Data excerpts
<<<<
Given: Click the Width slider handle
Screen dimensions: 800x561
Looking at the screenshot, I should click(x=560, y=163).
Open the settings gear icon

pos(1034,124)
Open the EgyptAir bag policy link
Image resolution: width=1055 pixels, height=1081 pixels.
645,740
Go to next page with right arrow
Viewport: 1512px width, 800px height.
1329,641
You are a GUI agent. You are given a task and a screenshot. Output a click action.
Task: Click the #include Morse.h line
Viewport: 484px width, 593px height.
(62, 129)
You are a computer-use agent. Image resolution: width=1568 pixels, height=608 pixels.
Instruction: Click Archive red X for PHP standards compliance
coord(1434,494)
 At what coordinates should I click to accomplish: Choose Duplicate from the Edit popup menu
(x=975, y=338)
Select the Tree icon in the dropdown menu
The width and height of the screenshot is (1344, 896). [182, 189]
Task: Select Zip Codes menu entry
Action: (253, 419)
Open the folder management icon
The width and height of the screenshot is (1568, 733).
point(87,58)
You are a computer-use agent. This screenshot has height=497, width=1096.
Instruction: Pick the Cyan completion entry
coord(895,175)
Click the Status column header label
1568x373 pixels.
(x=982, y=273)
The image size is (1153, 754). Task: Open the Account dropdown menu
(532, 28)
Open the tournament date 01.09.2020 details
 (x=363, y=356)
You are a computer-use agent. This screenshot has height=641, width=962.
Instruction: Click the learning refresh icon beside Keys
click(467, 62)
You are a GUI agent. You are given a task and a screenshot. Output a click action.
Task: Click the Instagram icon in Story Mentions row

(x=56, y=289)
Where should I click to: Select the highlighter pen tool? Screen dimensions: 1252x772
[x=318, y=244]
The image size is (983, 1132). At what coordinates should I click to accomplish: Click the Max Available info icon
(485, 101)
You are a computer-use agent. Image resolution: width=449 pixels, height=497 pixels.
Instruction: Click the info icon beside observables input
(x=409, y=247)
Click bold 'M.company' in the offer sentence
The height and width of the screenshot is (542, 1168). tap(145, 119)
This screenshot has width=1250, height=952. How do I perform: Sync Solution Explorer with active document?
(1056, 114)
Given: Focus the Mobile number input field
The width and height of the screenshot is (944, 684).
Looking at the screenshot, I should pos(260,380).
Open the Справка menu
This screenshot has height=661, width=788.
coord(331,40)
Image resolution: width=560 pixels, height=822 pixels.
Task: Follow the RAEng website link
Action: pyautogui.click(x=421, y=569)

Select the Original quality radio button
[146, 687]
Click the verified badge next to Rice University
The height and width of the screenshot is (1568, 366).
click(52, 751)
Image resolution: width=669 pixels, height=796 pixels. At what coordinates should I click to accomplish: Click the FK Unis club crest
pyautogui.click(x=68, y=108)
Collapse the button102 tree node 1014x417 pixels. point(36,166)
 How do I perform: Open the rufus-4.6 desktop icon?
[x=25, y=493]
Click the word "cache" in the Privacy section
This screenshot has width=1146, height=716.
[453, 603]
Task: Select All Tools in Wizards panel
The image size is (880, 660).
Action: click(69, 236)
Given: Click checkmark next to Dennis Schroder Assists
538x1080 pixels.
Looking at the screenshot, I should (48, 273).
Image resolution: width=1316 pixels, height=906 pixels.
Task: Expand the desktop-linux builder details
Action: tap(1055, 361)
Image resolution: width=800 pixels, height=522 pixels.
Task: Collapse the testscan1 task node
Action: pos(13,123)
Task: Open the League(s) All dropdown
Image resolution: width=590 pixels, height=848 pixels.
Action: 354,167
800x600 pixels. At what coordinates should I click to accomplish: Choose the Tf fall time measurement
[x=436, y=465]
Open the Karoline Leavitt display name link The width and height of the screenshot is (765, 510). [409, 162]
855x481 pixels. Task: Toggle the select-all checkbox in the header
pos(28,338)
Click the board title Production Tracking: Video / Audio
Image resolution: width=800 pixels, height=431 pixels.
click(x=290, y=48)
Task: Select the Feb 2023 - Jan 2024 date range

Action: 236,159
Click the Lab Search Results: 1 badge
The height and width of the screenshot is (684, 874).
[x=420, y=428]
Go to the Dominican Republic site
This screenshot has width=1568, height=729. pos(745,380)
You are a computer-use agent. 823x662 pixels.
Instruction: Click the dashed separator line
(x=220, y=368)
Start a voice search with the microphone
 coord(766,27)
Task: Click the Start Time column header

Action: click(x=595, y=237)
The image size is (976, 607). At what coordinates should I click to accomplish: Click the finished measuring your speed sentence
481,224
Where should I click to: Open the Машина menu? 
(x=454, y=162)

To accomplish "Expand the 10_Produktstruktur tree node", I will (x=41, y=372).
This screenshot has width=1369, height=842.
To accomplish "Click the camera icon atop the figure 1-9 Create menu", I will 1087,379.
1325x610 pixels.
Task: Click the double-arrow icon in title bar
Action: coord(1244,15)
>>>>
• [Exercise requirements] From the entries above, print the lines beginning at the one with "Open the Справка menu" and stopping after the one with "Collapse the button102", exactly as written and with nothing else.

• [Exercise response]
Open the Справка menu
This screenshot has height=661, width=788.
coord(331,40)
Image resolution: width=560 pixels, height=822 pixels.
Task: Follow the RAEng website link
Action: pyautogui.click(x=421, y=569)

Select the Original quality radio button
[146, 687]
Click the verified badge next to Rice University
The height and width of the screenshot is (1568, 366).
click(52, 751)
Image resolution: width=669 pixels, height=796 pixels. At what coordinates should I click to accomplish: Click the FK Unis club crest
pyautogui.click(x=68, y=108)
Collapse the button102 tree node 1014x417 pixels. point(36,166)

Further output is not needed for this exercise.